#### [How to complete this task]
Copy out the journal entry on the paradox of choice below word for word, keeping every line as it appears.

-- Text section follows --

Week 8 – The Paradox of Choice

Date: 21st May 2020
Days unemployed: 48
Days spent looking for a job: none
Days spent in isolation: 63 (9 weeks)

Last night, Mr K was talking about how he had finished working on a few songs and wasn’t sure what to do next. The songs he had been working on were requests from other people, with something they had started or thought of, that he could build on. When I suggested that he writes a song himself, he laughed. He wouldn’t know where to start. There were so many things to choose from that it made it impossible to start. Which reminded me of the theory of the Paradox of Choice. And how it’s part of my struggle right now.

-- Text section concluded --
-- Dataset excerpts follows --

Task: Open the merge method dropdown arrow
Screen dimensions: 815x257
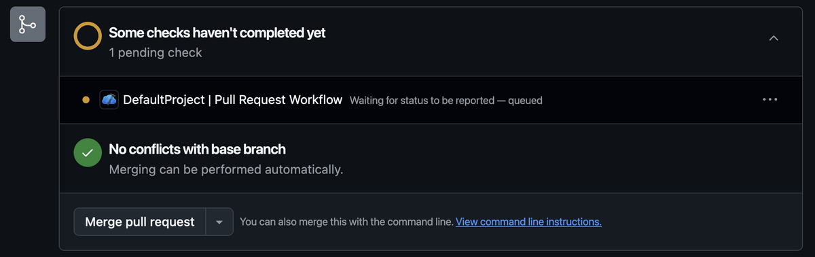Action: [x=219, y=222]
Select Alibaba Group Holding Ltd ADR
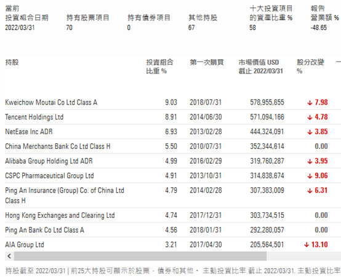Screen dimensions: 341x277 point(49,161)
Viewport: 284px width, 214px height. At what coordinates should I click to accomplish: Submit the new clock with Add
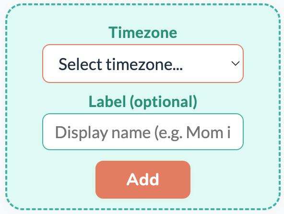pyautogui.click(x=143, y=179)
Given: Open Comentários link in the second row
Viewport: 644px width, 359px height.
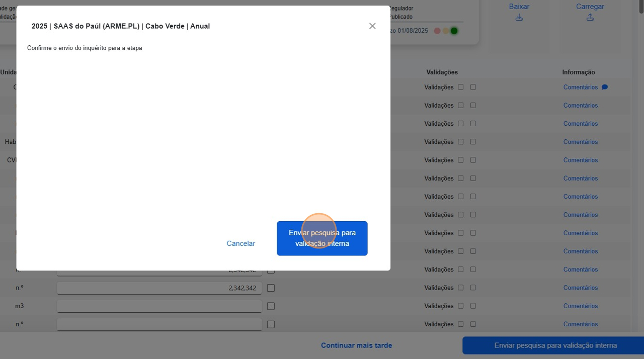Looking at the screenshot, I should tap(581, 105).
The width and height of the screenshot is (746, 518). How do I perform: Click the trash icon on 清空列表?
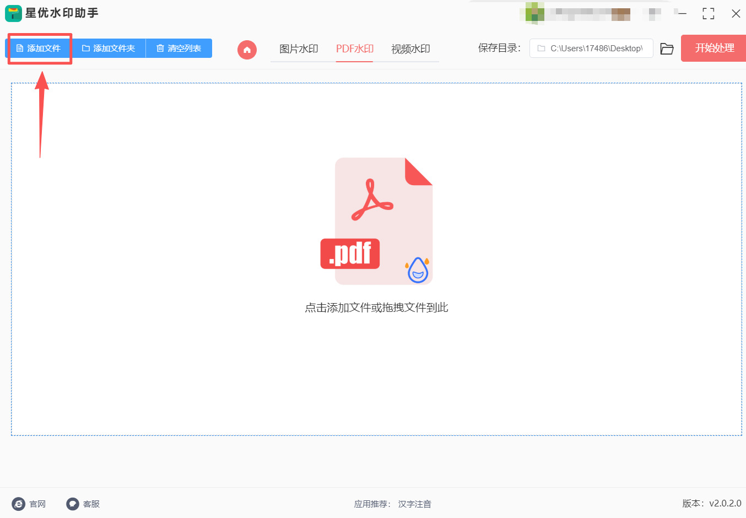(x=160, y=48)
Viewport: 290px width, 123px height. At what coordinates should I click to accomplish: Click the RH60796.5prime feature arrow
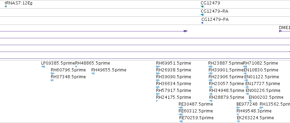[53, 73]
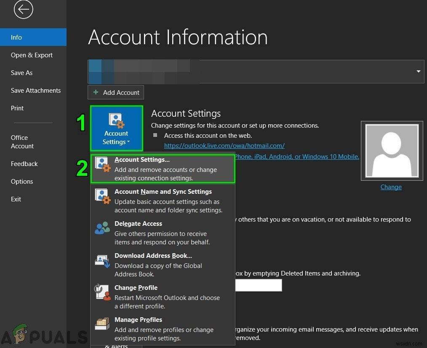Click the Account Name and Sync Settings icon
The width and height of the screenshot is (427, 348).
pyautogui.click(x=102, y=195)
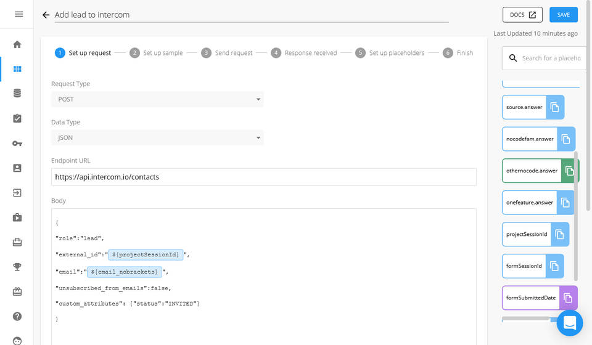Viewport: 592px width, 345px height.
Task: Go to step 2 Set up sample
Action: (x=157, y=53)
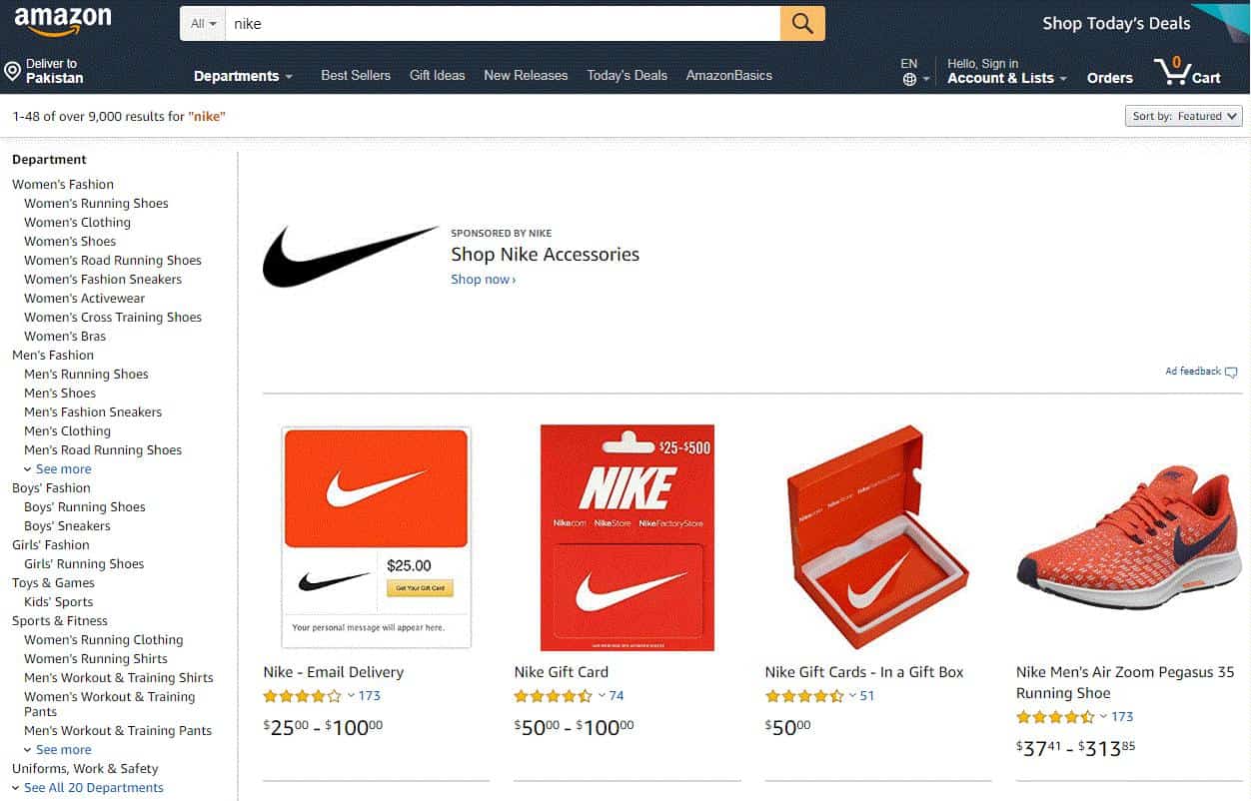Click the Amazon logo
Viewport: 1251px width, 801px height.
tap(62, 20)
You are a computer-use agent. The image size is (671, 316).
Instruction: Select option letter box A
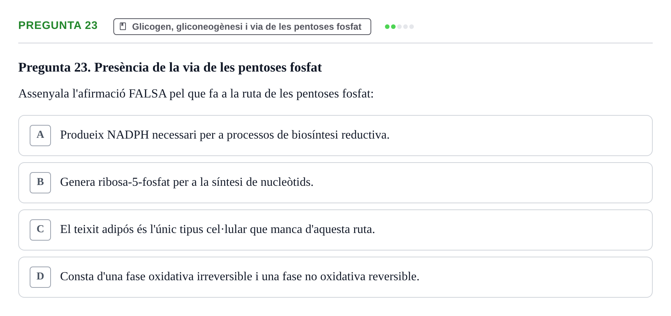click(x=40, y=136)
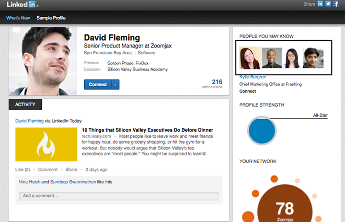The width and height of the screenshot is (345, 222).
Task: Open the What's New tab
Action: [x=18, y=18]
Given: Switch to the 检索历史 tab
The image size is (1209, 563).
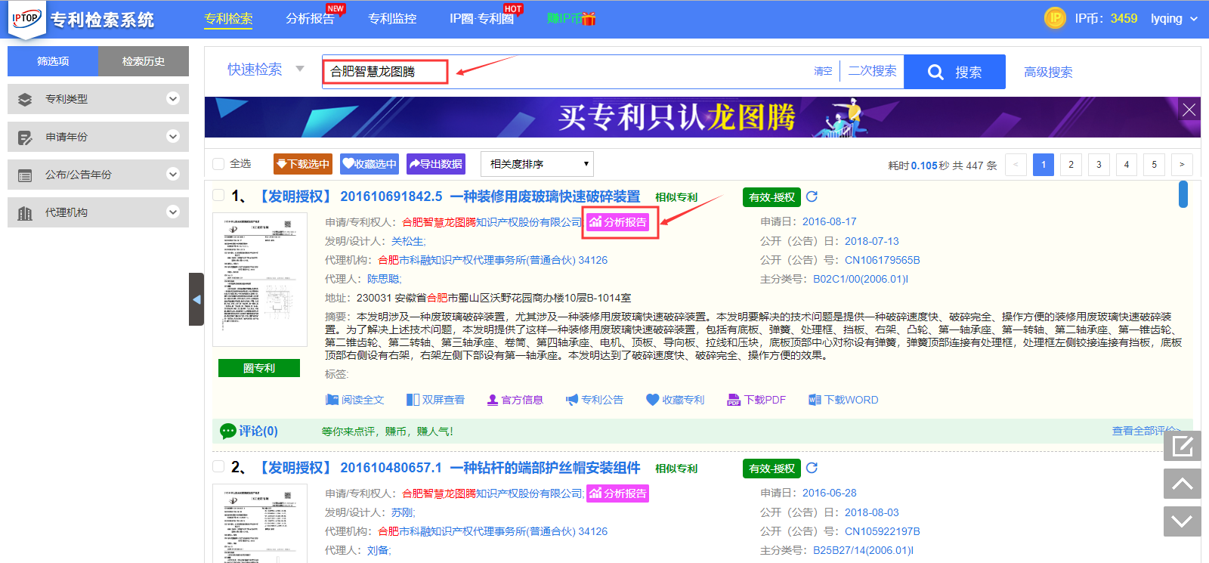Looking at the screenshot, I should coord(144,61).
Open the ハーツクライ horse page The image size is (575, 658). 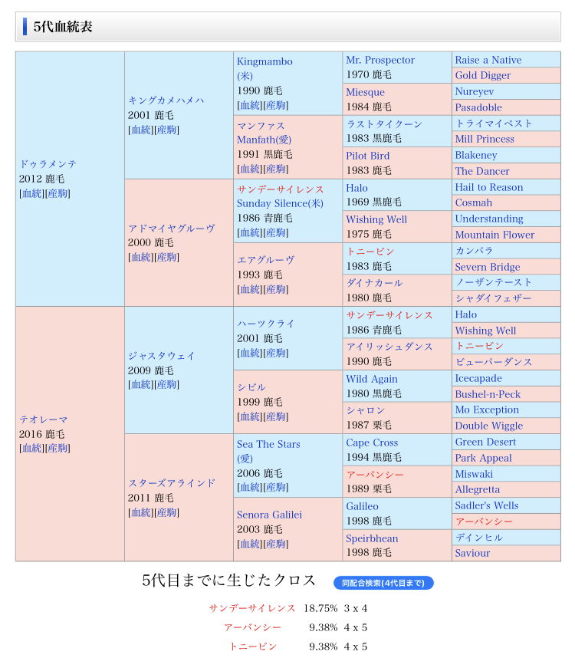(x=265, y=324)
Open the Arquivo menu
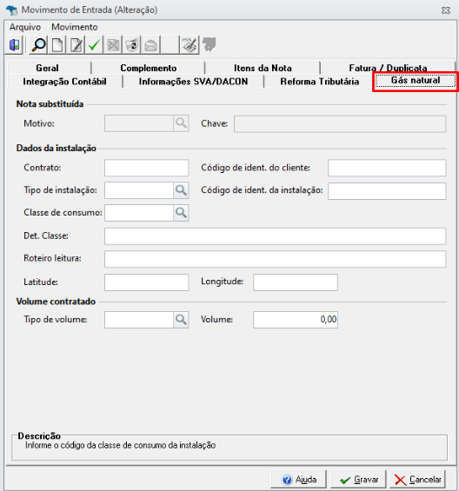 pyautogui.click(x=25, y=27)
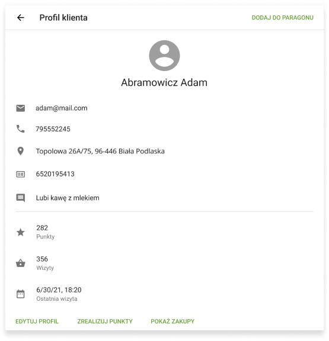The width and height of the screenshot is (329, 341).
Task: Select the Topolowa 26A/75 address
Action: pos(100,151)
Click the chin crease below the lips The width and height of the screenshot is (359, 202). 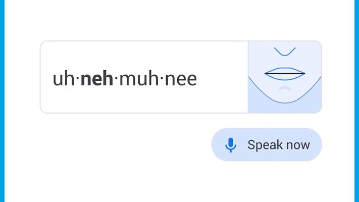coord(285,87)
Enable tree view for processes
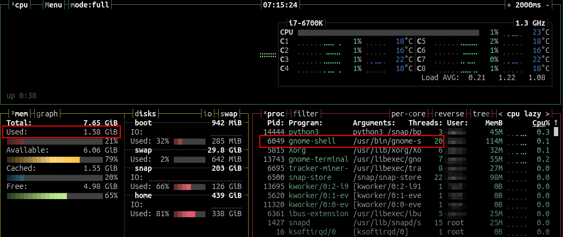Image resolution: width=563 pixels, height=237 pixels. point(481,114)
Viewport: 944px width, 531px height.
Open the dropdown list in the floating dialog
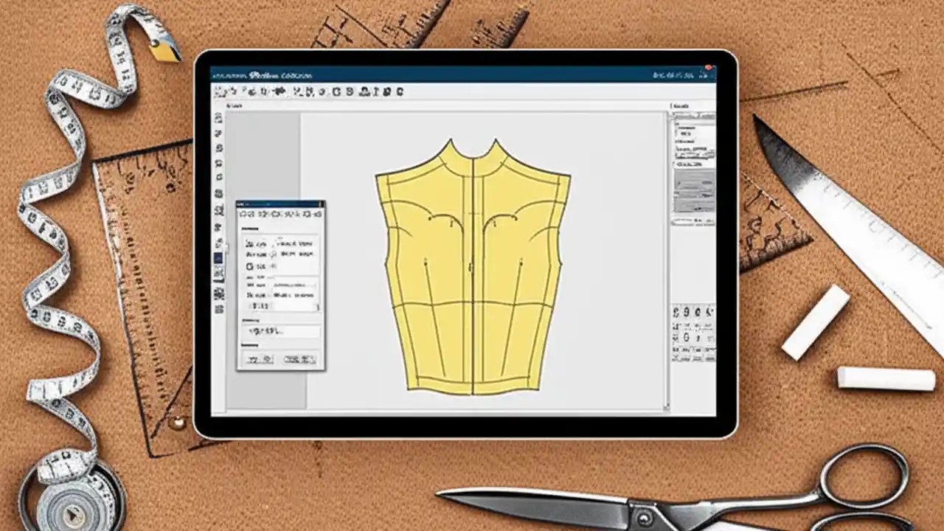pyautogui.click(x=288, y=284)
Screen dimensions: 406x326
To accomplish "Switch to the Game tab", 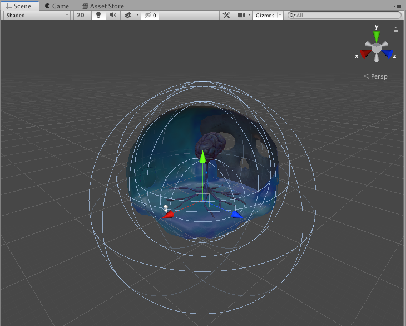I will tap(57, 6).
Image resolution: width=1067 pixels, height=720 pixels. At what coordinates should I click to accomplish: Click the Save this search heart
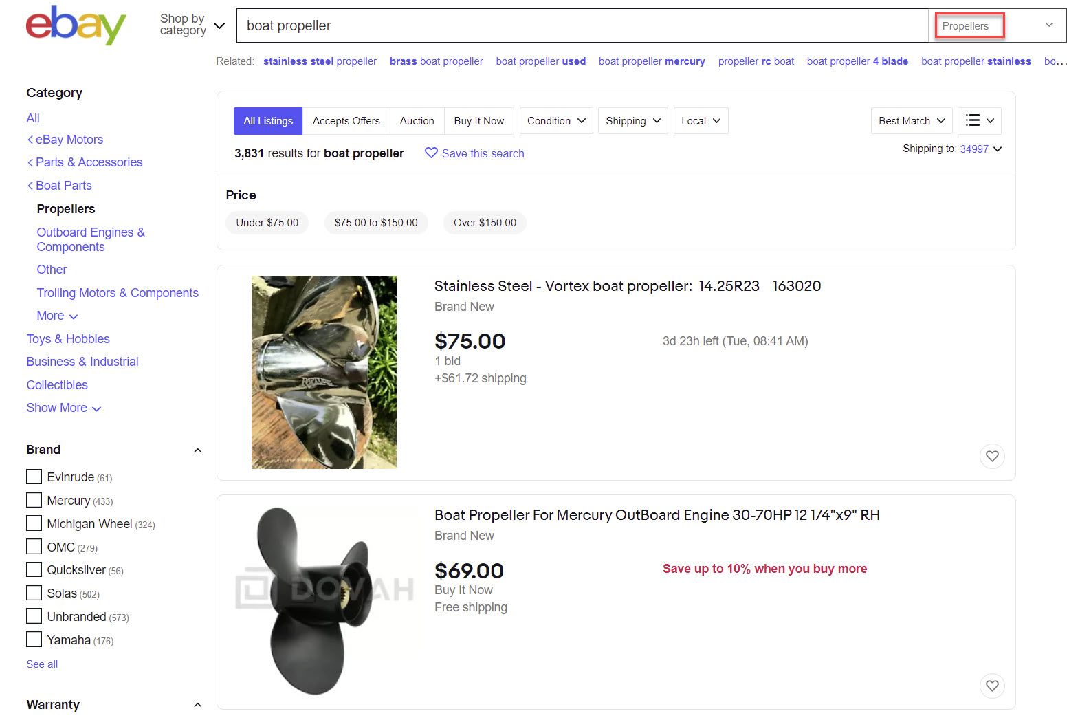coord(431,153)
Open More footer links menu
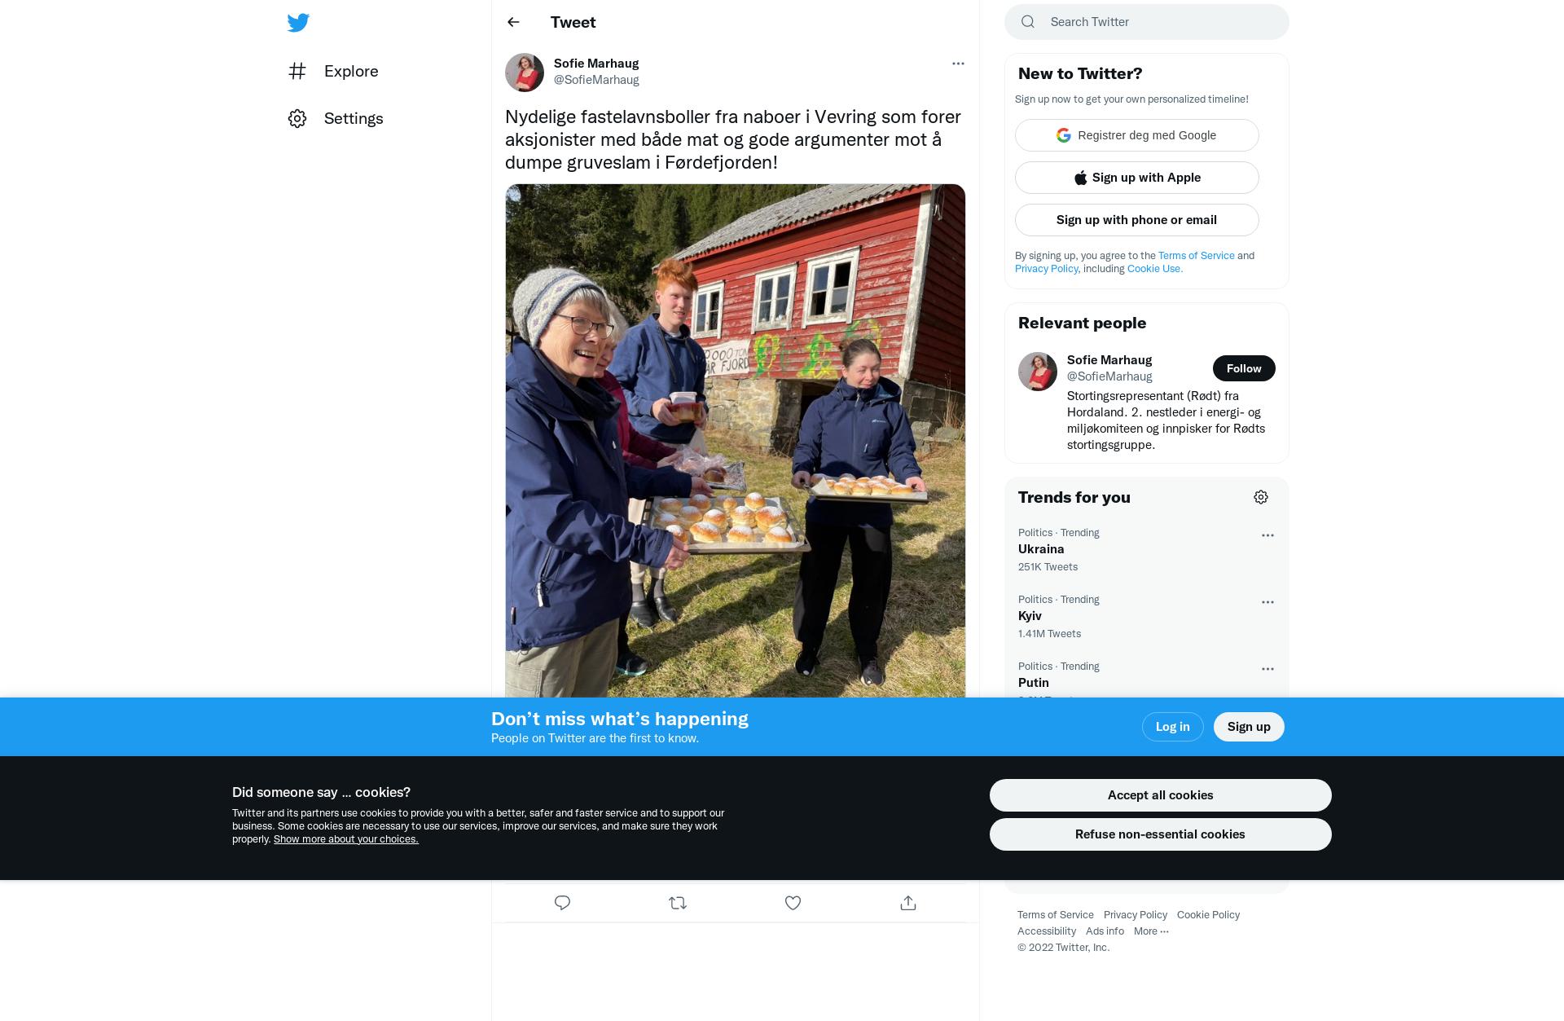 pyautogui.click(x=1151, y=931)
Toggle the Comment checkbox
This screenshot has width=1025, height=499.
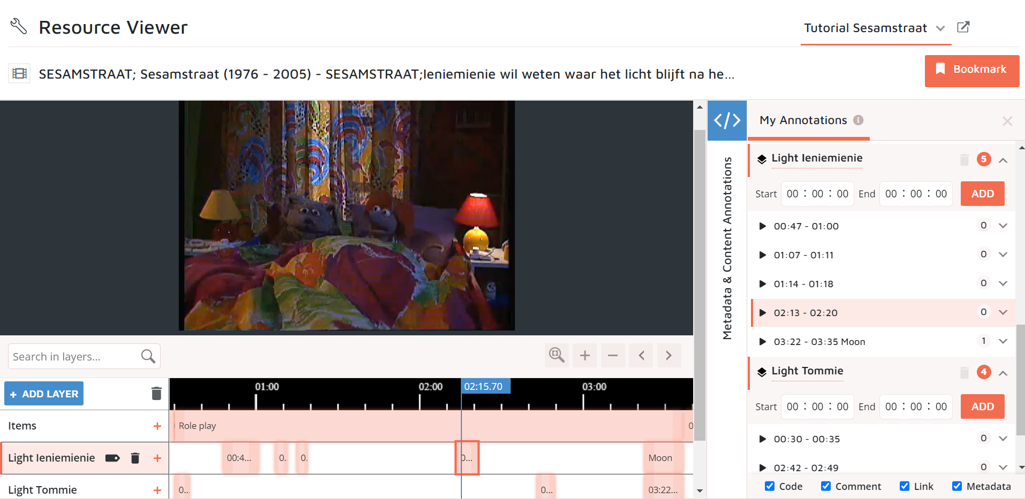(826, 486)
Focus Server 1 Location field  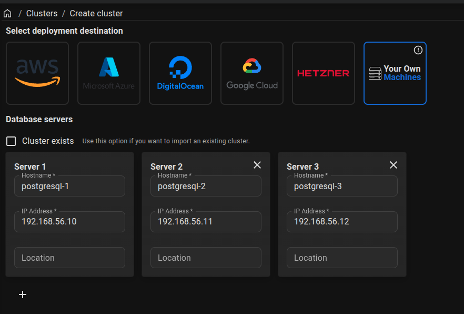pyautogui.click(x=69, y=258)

-- Dataset excerpts concluded --

#### [Exercise solution]
Week 8 – The Paradox of Choice

Date: 21st May 2020
Days unemployed: 48
Days spent looking for a job: none
Days spent in isolation: 63 (9 weeks)

Last night, Mr K was talking about how he had finished working on a few songs and wasn’t sure what to do next. The songs he had been working on were requests from other people, with something they had started or thought of, that he could build on. When I suggested that he writes a song himself, he laughed. He wouldn’t know where to start. There were so many things to choose from that it made it impossible to start. Which reminded me of the theory of the Paradox of Choice. And how it’s part of my struggle right now.